Build resilience with a future mindset
Change can be challenging.
This often comes as a surprise when it’s a change that we really want. But it doesn’t matter if you’re adjusting to the realities of the promotion you finally won or managing a personal transition that you weren’t expecting.
Whether you worked for this, whether it’s the next step of your vision or something you didn't see coming, challenges will arise. If you are fully in, those challenges will stretch you.
In fact, so many of us are moving at warp speed these days that even regular daily life can be full of ups, downs and surprises. I’m hearing that a lot, lately. Fortunately, we have plenty of research to show how we can learn to be a bit more resilient in the face of this reality.
While many people think of resilience as the ability to withstand and move past adversity, I see it as a bit broader than that.
Resilience is about being able to surf with the changes and challenges of life— those we initiate and those we don’t — and thrive.
How? By changing perspective. Cultivating positive responses.
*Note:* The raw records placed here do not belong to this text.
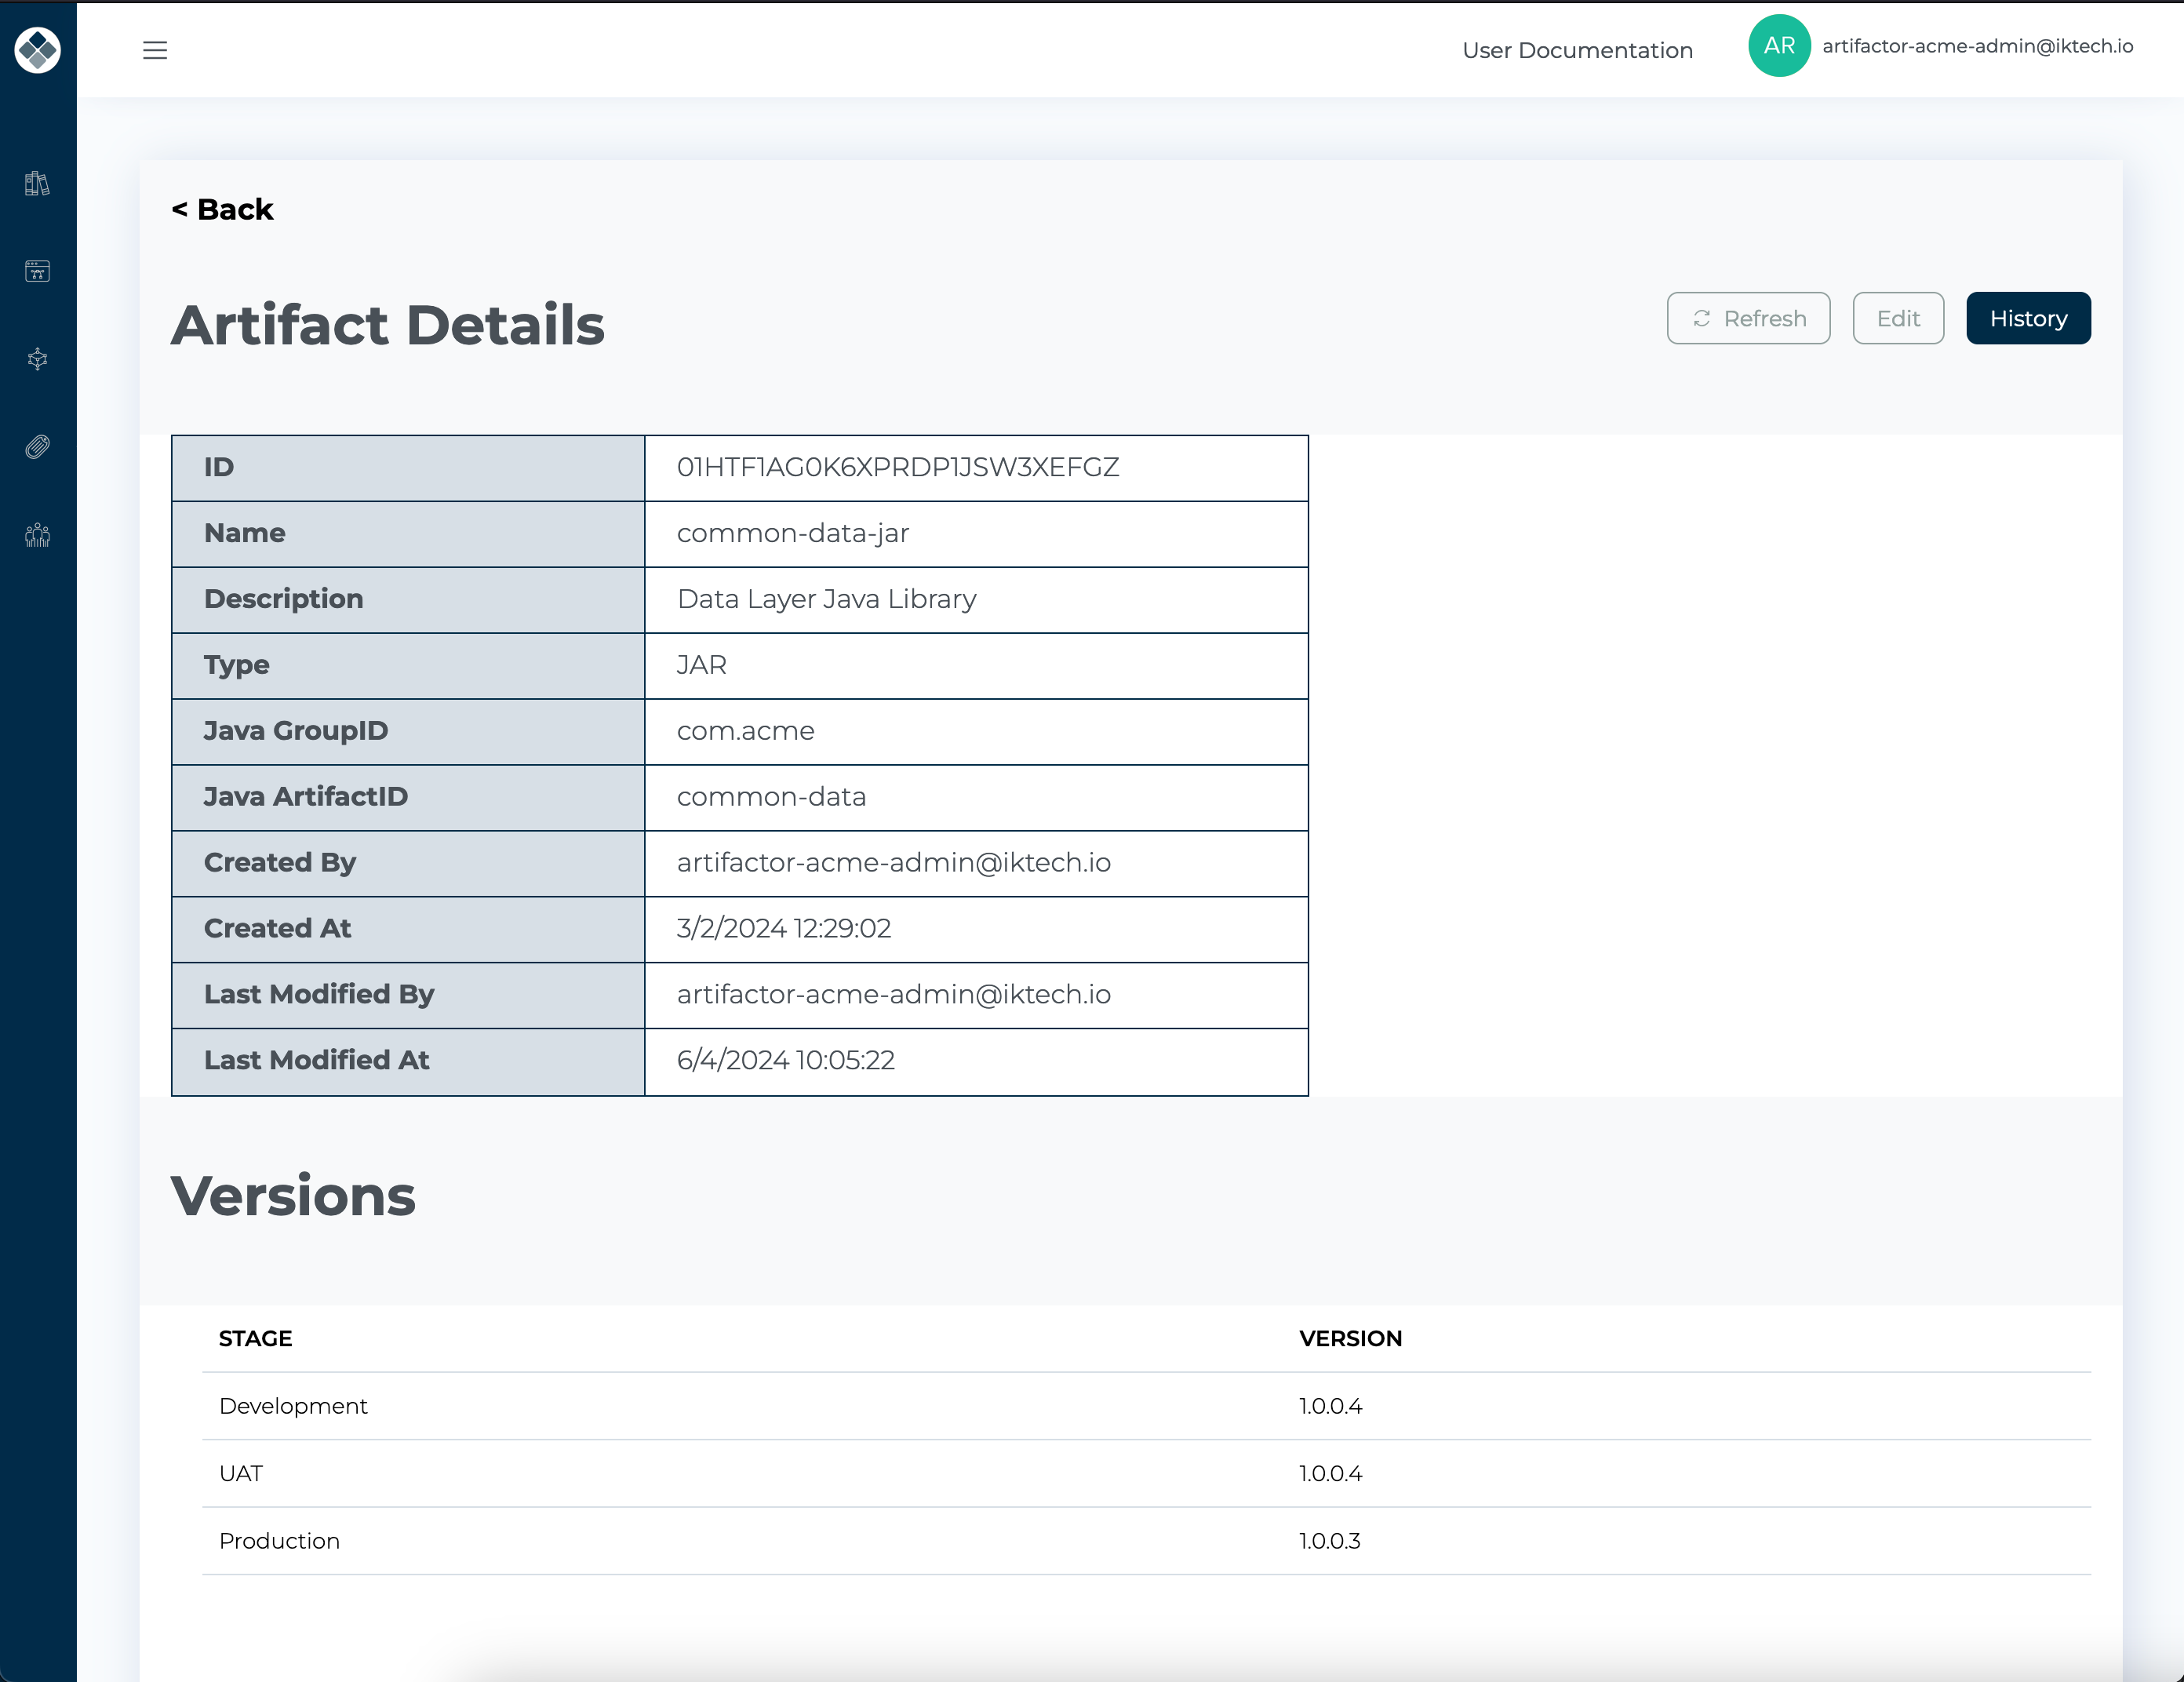The height and width of the screenshot is (1682, 2184).
Task: Open the artifact Edit form
Action: 1897,318
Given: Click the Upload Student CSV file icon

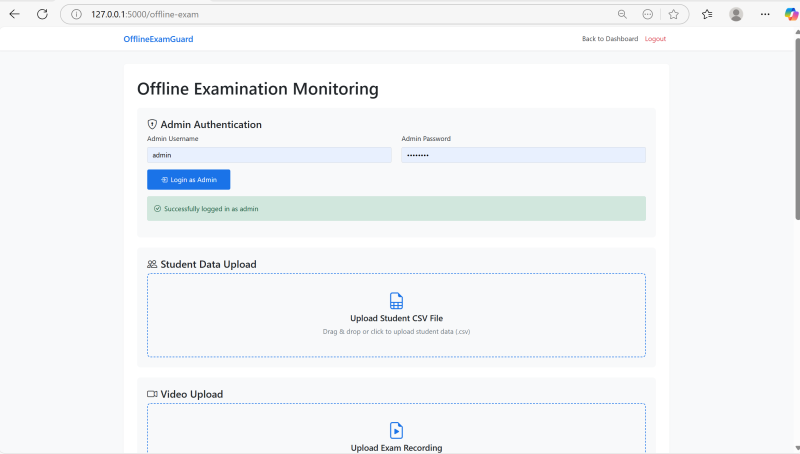Looking at the screenshot, I should coord(396,301).
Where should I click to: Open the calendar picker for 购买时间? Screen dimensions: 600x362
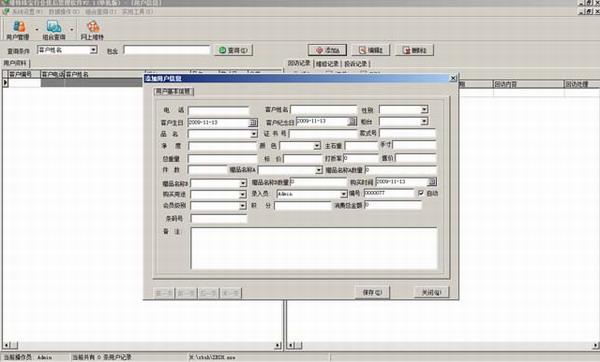click(432, 182)
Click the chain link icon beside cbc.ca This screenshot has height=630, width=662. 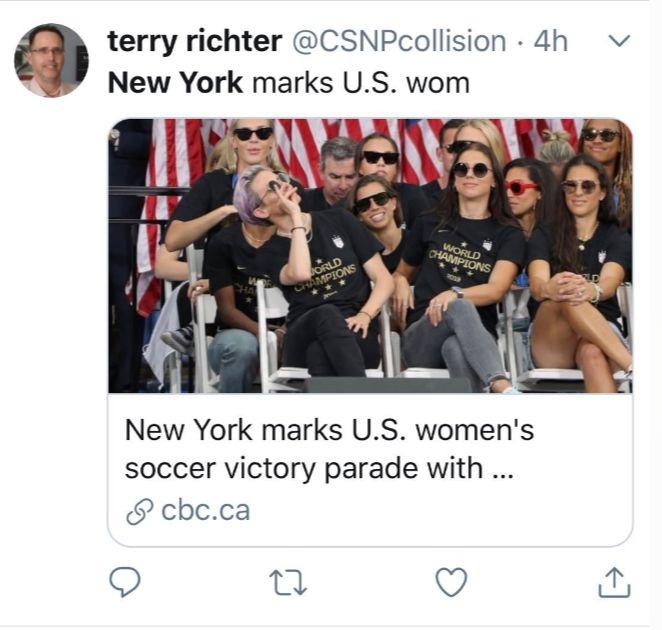tap(139, 511)

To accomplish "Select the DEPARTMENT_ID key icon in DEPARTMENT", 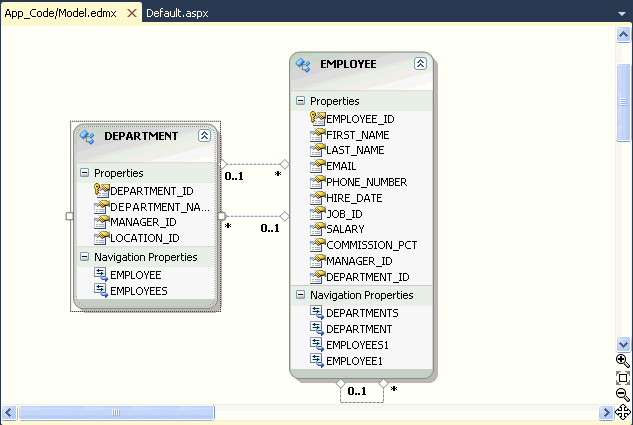I will (101, 190).
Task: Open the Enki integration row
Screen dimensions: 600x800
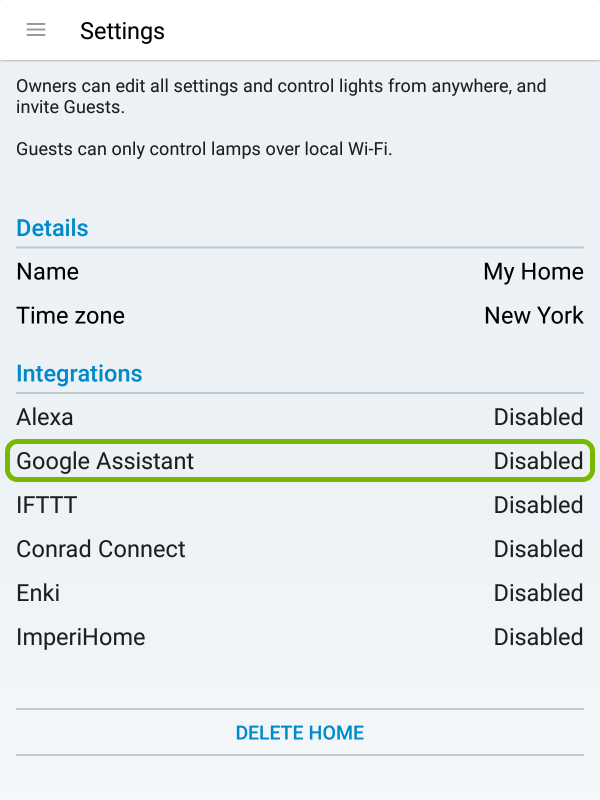Action: click(300, 593)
Better understanding the differences between what we control and what we don’t.
We can build a mindset that helps us move forward, instead of spinning us into anxiety.
We can change our narrative from “nothing works” to “this one thing didn’t work, but let's try something else.”
We can step out of the past and into the future, and ground ourselves in where we are going instead of what we are moving away from. (Or to paraphrase Albert Einstein, we can stop attempting to solve problems with the thinking that created them.)
When we do this, it changes things. That doesn’t mean that life suddenly turns magical and all of your problems vanish. But it does mean that life is always a bit magical when we are open to seeing that and our problems can appear quite different depending on how we’re looking at them.
One way that I like to work with this is to know where you’re headed and place yourself there in your mind.
If you know where you’re headed, it can be much easier to find an empowering perspective that feels truthful and helps you to resolve or surf with the challenge. And that is a lot less stressful.
Try exploring these questions:
What is the result that you truly want in this situation? What does success look like for you?
If you could see this challenge from the point of view of where you’re going, and not where you’ve been, what would look and feel different?
How would “future you” handle this situation?
If you were already at your definition of success, how did you get there?
Where else have you successfully handled a similar challenge? How did you do it?
Are you acting from where you’re headed? Or are you stuck in trying to navigate from where you’ve been?
Take an honest inventory. Celebrate where you are getting the results you want, and where you're not, maybe it’s time to start with your success in mind.